<문제>
A non-empty array A consisting of N integers is given.
A permutation is a sequence containing each element from 1 to N once, and only once.
For example, array A such that:
A[0] = 4 A[1] = 1 A[2] = 3 A[3] = 2
is a permutation, but array A such that:
A[0] = 4 A[1] = 1 A[2] = 3
is not a permutation, because value 2 is missing.
The goal is to check whether array A is a permutation.
Write a function:
class Solution { public int solution(int[] A); }
that, given an array A, returns 1 if array A is a permutation and 0 if it is not.
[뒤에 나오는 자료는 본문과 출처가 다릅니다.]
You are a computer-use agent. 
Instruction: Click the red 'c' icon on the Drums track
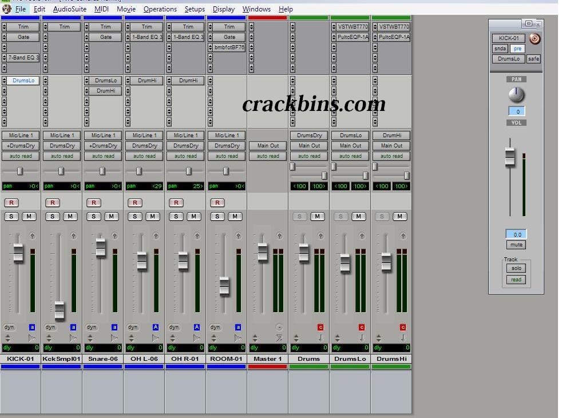pyautogui.click(x=320, y=327)
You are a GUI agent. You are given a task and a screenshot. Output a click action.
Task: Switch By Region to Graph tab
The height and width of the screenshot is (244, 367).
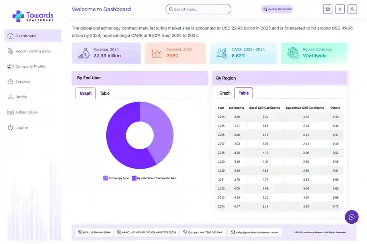tap(225, 93)
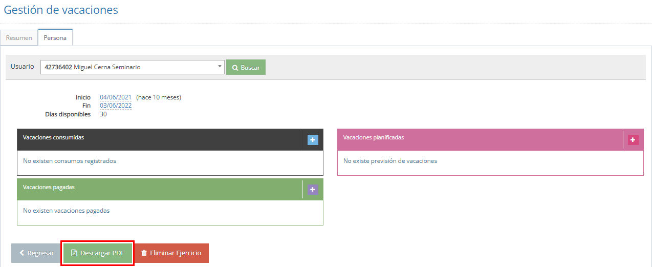Edit the Fin date 03/06/2022
The height and width of the screenshot is (267, 652).
point(116,106)
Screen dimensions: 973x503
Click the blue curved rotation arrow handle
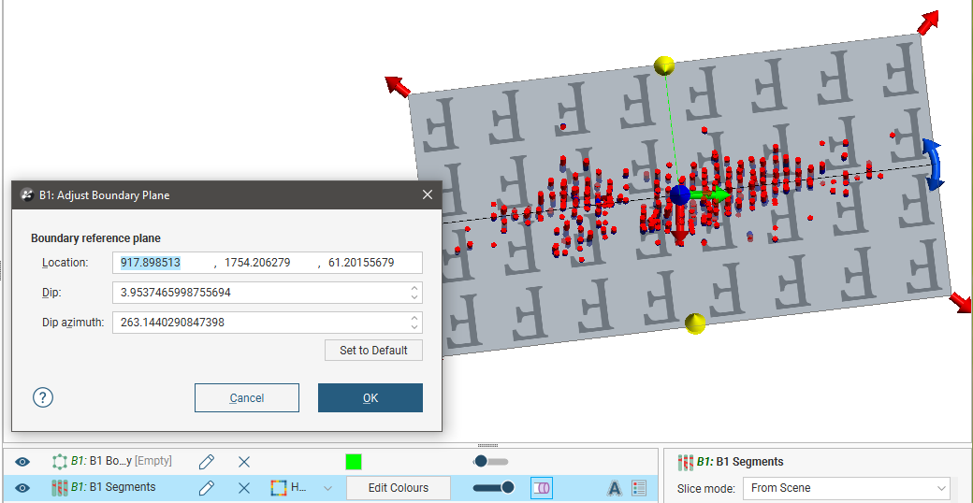[x=932, y=164]
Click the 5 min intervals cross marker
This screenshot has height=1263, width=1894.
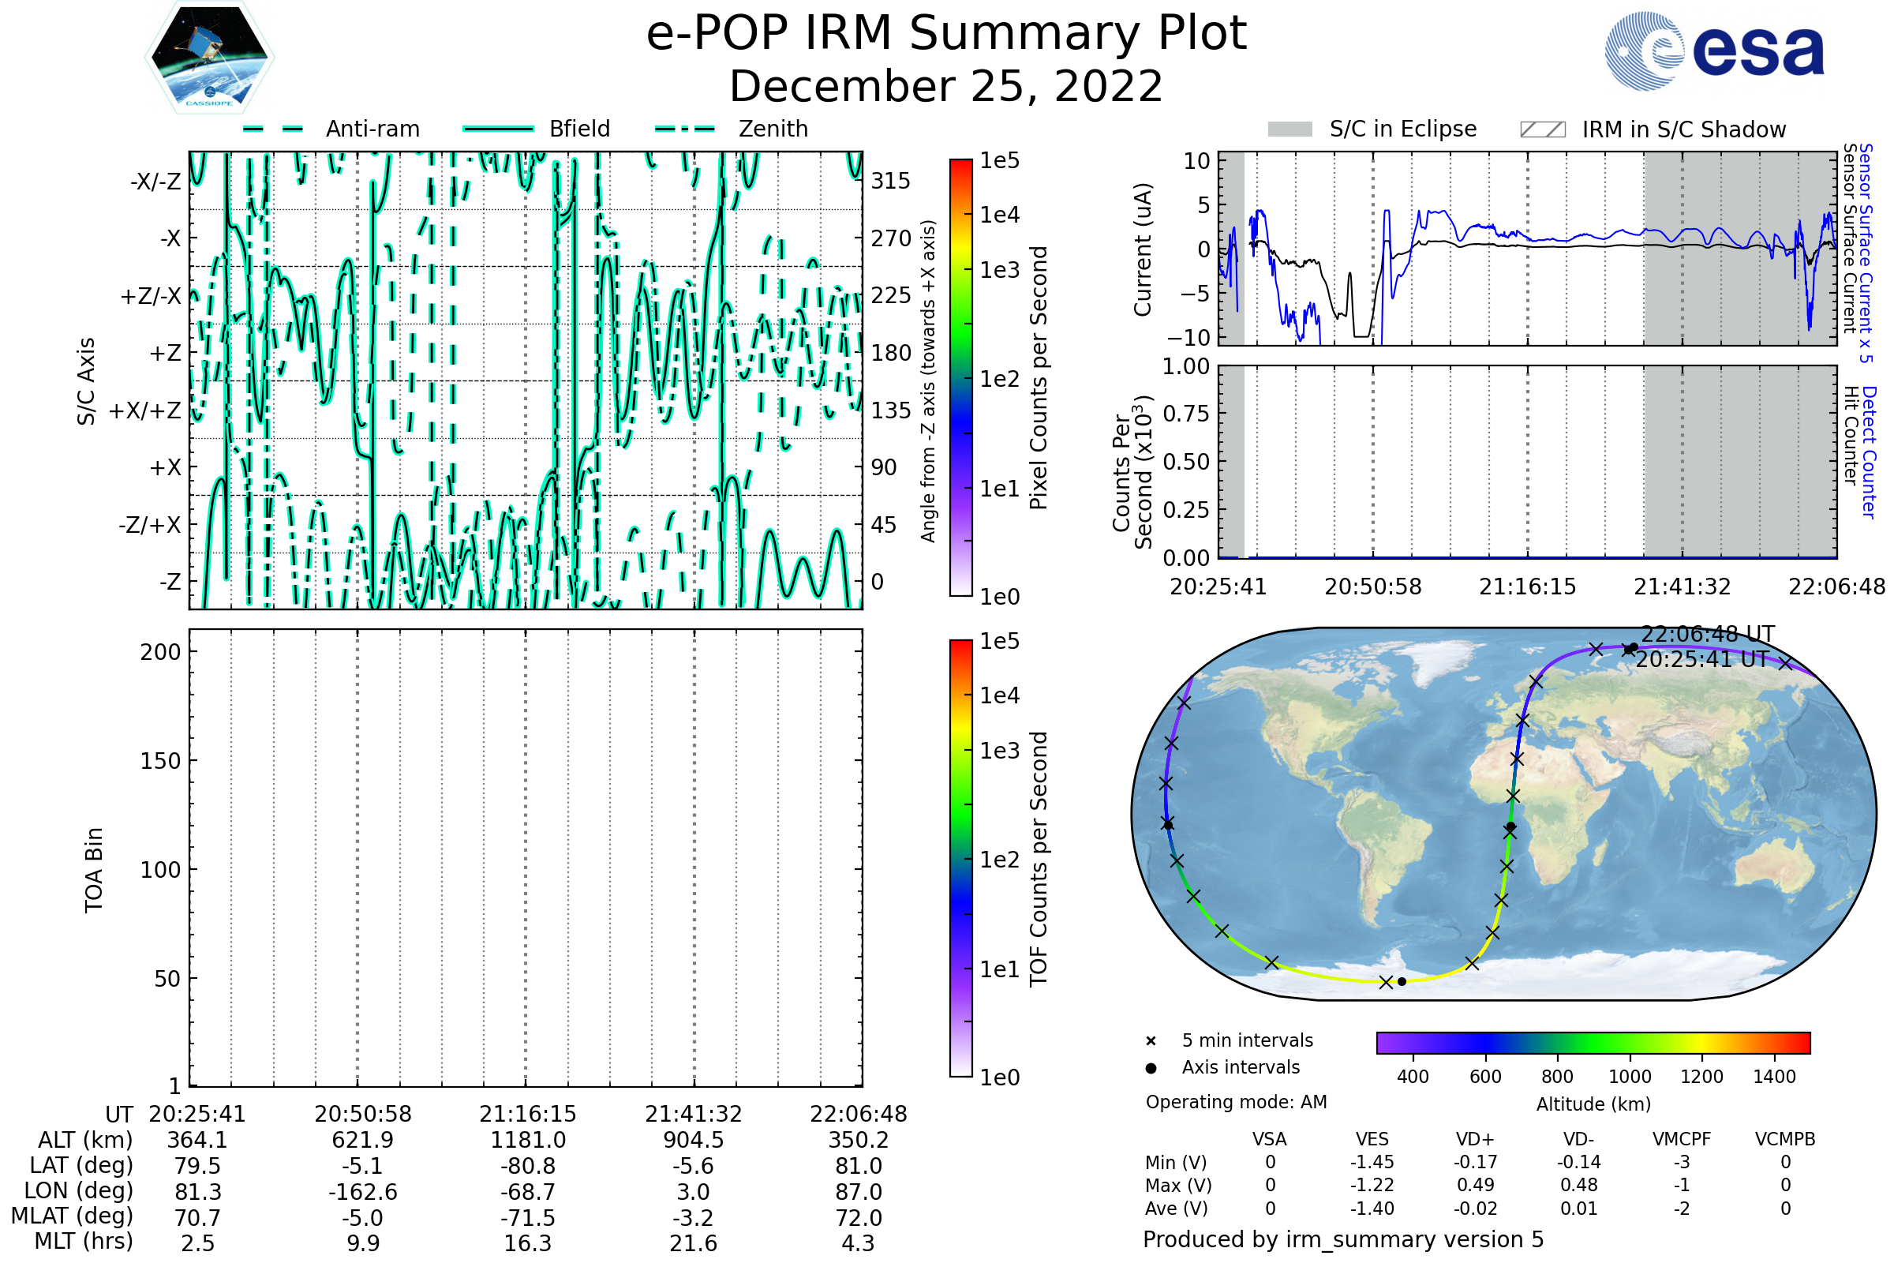pyautogui.click(x=1151, y=1041)
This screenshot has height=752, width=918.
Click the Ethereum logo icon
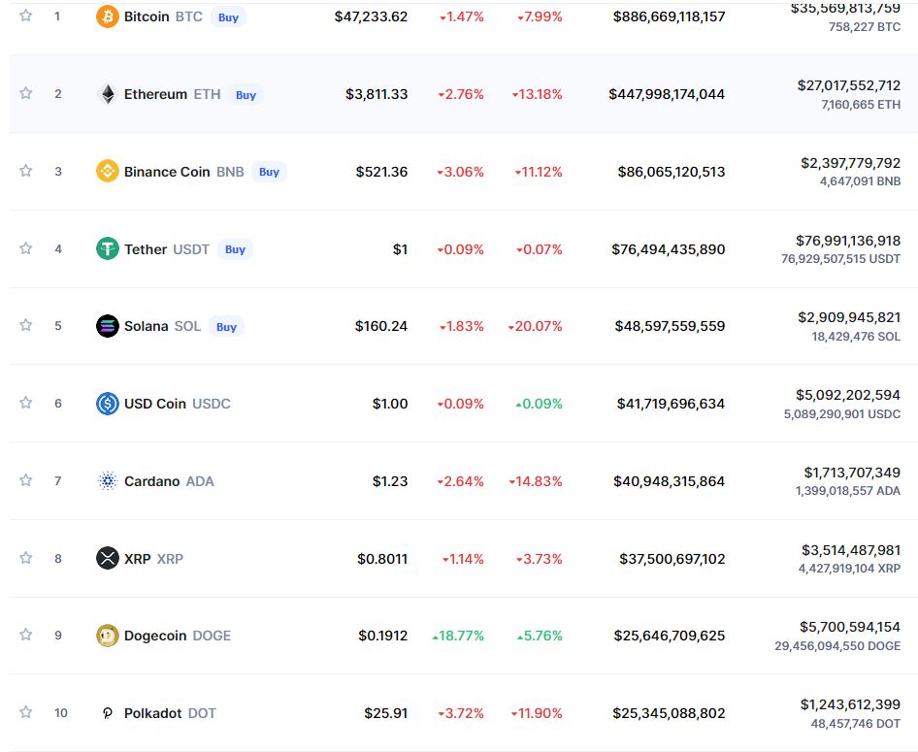coord(108,94)
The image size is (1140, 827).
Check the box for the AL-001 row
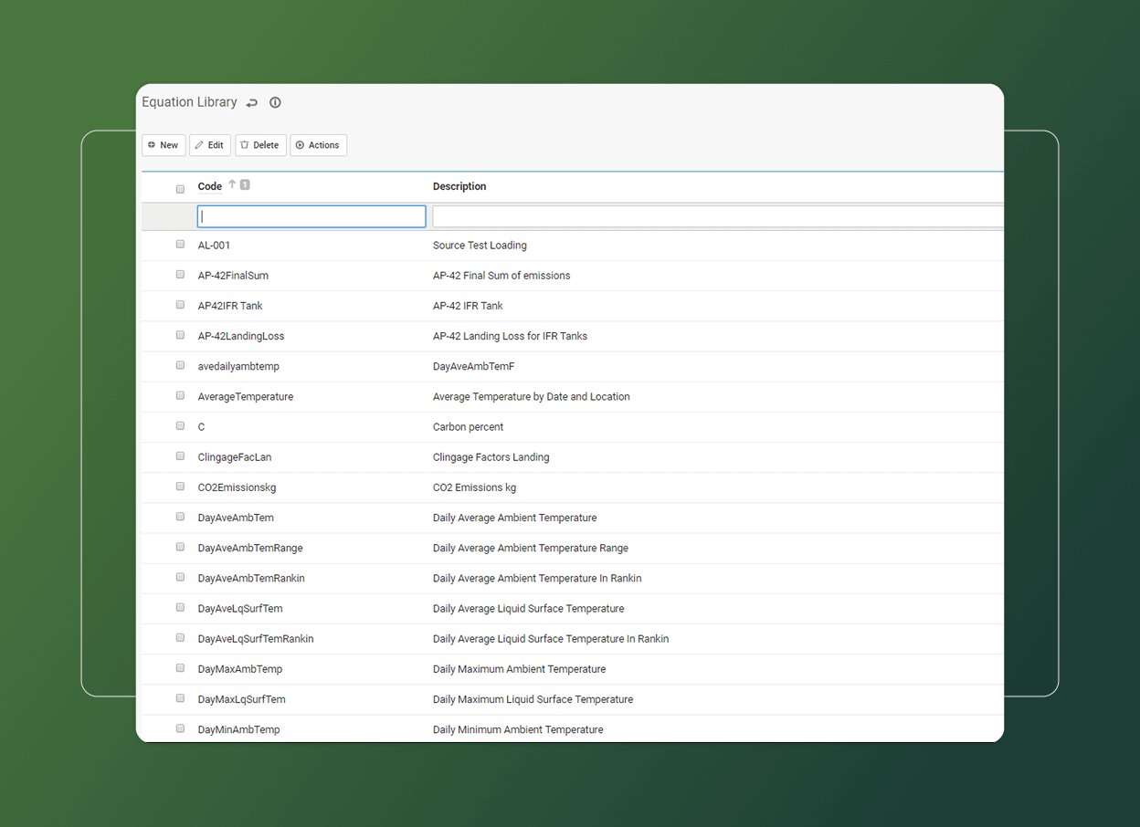[x=180, y=245]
For example, given array A such that:
A[0] = 4 A[1] = 1 A[2] = 3 A[3] = 2
the function should return 1.
Given array A such that:
A[0] = 4 A[1] = 1 A[2] = 3
the function should return 0.
Write an efficient algorithm for the following assumptions:
- N is an integer within the range [1..100,000];
- each element of array A is an integer within the range [1..1,000,000,000]
<성능>
Detected time complexity:O(N) or O(N * log(N))
<답>
public int Solution(int[] A)
{
var list = A.ToList();
list.Sort();
for (var i = 0; i < list.Count; ++i)
{
if (list[0] == 1)
{
if (i != list.Count - 1)
{
if ((list[i + 1] - list[i] > 1) || (list[i + 1] - list[i] == 0))
return 0;
}
}
else
return 0;
}
return 1;
}
<풀이>
- 리스트를 정렬한 다음에, 리스트의 인덱스끼리 비교하였다.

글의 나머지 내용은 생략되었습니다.